Enfin, en vrai je vais brievement vous parler de ME3 et combler avec des infos pourries, si j’en ai sous le coude (dommage qu’Ada soit pas là)…

Donc. Si vous faites partie de mon entourage proche, vous vous serez rendu compte que j’ai quasi pas eu d’activité FB ces deux derniers jours, envoyé aucun sms, passé aucun appel (sauf à ma mamie, mais c’est différent). En fait, entre deux journées de travail, je suis tres occupée à jouer comme une forcenée à Mass Effect, 3e du nom. Et bien sachez qu’il est vraiment très très bien.  Plein de musiques absolument epiques, riche en emotions (les miennes), un scénario, pour le moment prometteur, de belles cinématiques, des possibilités nouvelles, et une foultitude de clins d’oeil aux précédents volets. Si vous êtes tout comme moi, une joueuse particulierement emotionnel, vous allez chialer. De peur, d’inquietude et de joie.

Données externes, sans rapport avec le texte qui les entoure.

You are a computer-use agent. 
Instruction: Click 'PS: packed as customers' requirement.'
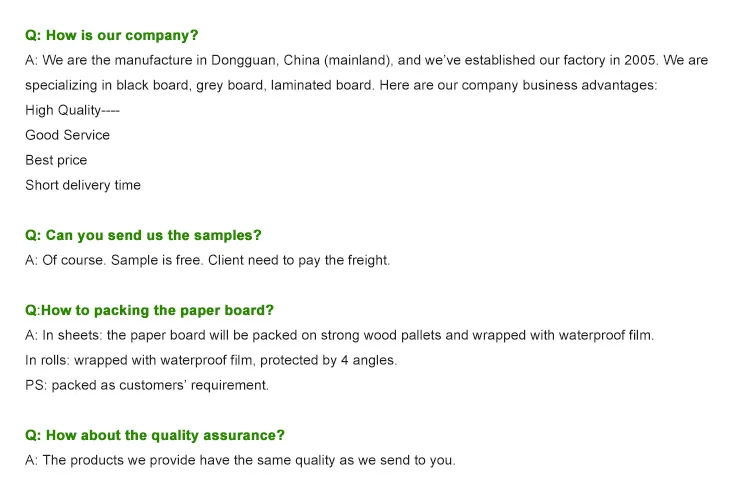tap(147, 385)
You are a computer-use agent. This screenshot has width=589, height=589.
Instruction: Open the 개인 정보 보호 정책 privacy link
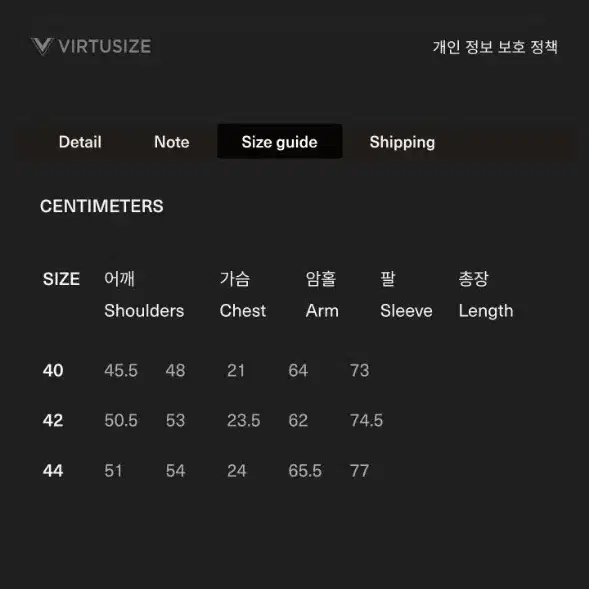tap(495, 47)
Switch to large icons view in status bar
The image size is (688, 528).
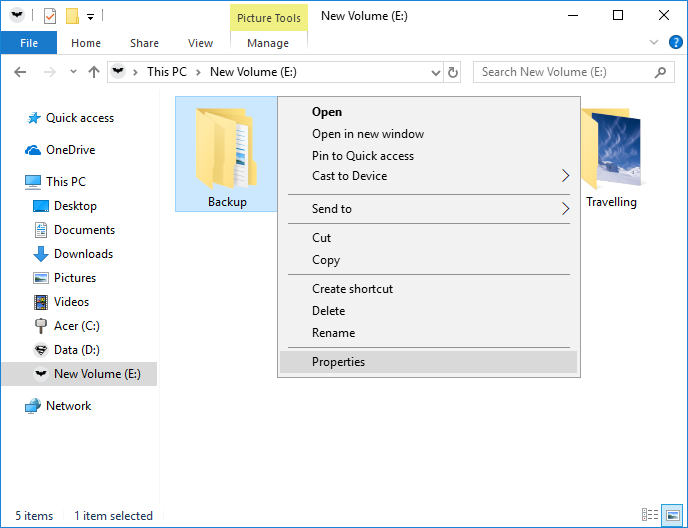(x=673, y=516)
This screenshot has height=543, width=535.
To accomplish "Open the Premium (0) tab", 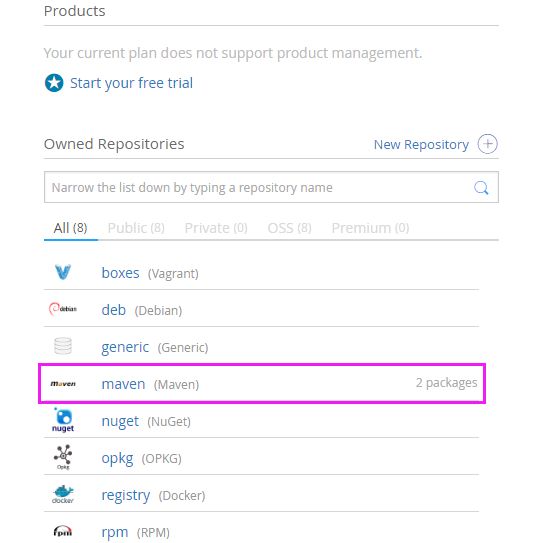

Comme vous le savez tous, je suis grande fan de Liara (no shit bro), et pour le moment, l’avancement du scénario me va à merveille. Je suppose que le jeu s’adapte en fonction de votre amoureux, moi c’est elle. Et la petite cinématique concernant son « projet secret » (sans vouloir spoiler) m’a fait tout simplement fondre. Le seul défaut qu’elle pourrait avoir, c’est d’etre très occupée par ses nouvelles fonctions. Elle a pris vachement en assurance depuis le premier, et loin derriere se trouve la petite scientifique timide. On le constate dès son arrivée dans le jeu. Mais je ne vais pas en dire plus…

En plus je suis fière de moi, je suis pas encore morte une seule fois… Ok, je joue en difficulté « facile », mais peu importe. Je vise tout de même bien mieux qu’avant. Je réussi même les headshot \o/

Bonus track: des photos de ma Sheparde, Jenny de son prénom (j’étais pas tres inspirée ce jour là).

 Voila, concernant le reste des infos… J’en ai pas vraiment, ma vie suis son cours, rien de bien nouveau, en fait. Donc bon… Sur ce, je retourne jouer!